Yavaş yavaş ve yengeç gibi yampiri yampiri kaymaya başlarlar, eski kokuttukları yuvalardan yeni av sahalarına doğru.
Hissettirmeden, belli belirsiz geçişler başlar. Yerleri sağlamlaştıkça sesleri yükselir, çünkü orada da yemlenmeye başlamışlardır.
Soytarılara verecek hiçbir şeyi kalmayan enaniyetin, artık kendisi kalmıştır soytarıya yem olarak… Zaten etrafında soytarı da kalmamıştır.
O çok hoşuna giden tek başınalığın ağır hafakanları altında ezilerek ve yapayalnız…
*********
Yaşasın yeni kral veya imparator, nihayet star!
Onlara en değişik sıfatları bulup yüklemekten başka zorluk kalmamıştır yeni lokomotifin tarifi için.

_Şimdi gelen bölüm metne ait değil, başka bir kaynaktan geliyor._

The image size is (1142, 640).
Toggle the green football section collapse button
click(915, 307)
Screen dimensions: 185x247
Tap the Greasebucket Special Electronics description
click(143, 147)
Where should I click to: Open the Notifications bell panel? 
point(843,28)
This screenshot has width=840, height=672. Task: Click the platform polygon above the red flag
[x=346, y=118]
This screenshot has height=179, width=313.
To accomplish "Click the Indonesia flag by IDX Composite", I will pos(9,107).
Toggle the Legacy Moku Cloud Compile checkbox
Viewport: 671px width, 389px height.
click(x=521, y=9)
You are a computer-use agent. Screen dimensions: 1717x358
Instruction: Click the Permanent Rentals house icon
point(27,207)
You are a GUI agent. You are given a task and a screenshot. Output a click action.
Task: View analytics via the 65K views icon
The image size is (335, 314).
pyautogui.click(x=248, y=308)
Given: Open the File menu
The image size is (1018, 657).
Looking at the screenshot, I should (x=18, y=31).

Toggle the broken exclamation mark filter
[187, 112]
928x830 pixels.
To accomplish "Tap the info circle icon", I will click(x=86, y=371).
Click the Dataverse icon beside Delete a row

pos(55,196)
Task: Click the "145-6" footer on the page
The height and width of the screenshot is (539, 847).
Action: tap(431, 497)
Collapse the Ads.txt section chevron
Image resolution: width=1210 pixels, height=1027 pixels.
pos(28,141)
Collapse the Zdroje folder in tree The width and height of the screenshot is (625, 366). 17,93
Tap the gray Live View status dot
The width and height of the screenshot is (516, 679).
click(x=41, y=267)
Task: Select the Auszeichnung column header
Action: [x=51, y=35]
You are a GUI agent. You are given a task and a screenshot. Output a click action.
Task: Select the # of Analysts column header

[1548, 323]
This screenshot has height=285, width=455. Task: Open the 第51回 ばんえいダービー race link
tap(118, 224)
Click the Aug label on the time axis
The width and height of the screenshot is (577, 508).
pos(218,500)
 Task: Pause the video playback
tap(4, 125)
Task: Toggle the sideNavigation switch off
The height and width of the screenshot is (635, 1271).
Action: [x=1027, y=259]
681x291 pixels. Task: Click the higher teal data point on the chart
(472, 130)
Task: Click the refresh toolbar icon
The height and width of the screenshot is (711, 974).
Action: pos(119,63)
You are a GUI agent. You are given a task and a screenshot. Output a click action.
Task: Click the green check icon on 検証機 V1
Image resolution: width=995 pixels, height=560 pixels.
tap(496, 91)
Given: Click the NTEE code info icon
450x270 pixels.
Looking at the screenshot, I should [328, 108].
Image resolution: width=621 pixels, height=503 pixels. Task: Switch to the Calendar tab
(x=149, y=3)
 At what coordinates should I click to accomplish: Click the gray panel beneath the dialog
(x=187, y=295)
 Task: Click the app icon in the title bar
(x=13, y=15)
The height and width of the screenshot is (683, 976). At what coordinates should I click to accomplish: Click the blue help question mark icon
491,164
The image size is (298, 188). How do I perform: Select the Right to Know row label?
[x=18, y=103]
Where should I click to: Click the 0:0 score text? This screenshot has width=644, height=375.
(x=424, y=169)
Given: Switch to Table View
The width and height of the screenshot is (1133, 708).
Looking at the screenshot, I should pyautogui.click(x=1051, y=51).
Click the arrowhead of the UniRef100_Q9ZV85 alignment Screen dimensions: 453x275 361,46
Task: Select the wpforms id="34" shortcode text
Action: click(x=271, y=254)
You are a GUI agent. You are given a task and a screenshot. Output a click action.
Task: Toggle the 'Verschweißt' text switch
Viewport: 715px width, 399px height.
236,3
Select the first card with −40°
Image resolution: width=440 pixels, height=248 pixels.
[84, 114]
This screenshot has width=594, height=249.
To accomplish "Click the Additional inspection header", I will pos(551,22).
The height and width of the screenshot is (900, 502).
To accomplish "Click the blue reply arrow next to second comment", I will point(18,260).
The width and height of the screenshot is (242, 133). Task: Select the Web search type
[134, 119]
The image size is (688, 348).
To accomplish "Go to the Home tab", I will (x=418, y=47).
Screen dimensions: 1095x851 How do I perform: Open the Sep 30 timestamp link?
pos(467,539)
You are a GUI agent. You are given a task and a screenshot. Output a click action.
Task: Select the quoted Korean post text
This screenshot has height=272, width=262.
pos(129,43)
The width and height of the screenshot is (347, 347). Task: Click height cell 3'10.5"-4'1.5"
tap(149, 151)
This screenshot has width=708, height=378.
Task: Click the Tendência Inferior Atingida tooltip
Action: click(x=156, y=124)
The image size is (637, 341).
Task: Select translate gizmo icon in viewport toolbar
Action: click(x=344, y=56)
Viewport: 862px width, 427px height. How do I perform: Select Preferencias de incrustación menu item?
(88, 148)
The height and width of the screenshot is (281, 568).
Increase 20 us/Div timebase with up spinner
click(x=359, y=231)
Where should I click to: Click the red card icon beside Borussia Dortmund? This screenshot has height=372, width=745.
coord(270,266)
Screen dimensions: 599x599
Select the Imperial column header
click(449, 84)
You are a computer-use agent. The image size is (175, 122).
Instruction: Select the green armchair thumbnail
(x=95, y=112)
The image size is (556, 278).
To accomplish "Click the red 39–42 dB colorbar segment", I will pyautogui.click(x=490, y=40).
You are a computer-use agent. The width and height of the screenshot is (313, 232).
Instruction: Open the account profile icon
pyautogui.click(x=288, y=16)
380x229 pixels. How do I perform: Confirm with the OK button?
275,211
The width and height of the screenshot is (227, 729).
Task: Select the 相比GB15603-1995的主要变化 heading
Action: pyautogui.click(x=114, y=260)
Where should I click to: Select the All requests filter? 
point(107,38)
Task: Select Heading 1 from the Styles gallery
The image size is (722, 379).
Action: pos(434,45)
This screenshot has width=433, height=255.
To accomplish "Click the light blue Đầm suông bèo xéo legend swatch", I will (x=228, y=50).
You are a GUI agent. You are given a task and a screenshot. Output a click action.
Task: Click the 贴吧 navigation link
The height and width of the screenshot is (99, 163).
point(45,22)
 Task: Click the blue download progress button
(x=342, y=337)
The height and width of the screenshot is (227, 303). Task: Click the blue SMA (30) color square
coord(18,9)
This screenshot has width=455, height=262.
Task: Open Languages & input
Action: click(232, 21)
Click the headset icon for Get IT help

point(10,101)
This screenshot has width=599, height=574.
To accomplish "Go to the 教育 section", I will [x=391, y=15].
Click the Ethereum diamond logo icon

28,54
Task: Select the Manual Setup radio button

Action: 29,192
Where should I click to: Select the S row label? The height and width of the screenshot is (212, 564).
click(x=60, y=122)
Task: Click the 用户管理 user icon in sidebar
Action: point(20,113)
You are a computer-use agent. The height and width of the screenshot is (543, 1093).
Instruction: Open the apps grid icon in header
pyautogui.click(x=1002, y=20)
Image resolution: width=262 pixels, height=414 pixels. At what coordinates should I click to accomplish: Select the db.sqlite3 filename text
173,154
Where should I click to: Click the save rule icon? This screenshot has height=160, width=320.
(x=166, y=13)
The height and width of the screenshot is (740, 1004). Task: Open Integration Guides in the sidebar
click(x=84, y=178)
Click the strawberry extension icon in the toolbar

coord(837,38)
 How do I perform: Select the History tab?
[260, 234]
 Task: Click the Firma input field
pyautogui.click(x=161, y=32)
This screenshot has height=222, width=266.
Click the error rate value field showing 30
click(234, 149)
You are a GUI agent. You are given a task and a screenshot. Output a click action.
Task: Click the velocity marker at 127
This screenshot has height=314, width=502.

Yine insanüstü benzetmeler, yine uçan, kaçan cinsinden hayvanat figürleri ilave edilir ismin “i”, “e”, “de” ve “den” hallerinin önüne ve arkasına…
Yine yoğurt mayalanmıştır bulanık nehirde. Zafer yine soytarıların olmuştur, son sahnedeki trajikomik alkışlar eşliğinde!
Yine bir imparator, bir star, bir lider yenilmiştir soytarı sofrasında ara sıcak olarak!
Sürer gider bizim seyirlik dünyamızda her eski eskitildikçe, bir sonrakinin yenilenmesi ve yenilmesi vak’ası…
Durumdaki döngüye seyirci alıştı ve sonucu biliyor da, sadece “biz”den “ben”e döndürülenler bir türlü anlayamadılar.
Bu memlekette işgüzar mataracı ve makaracıların süreğen varlığını yenilere hatırlatayım dedim vesselam.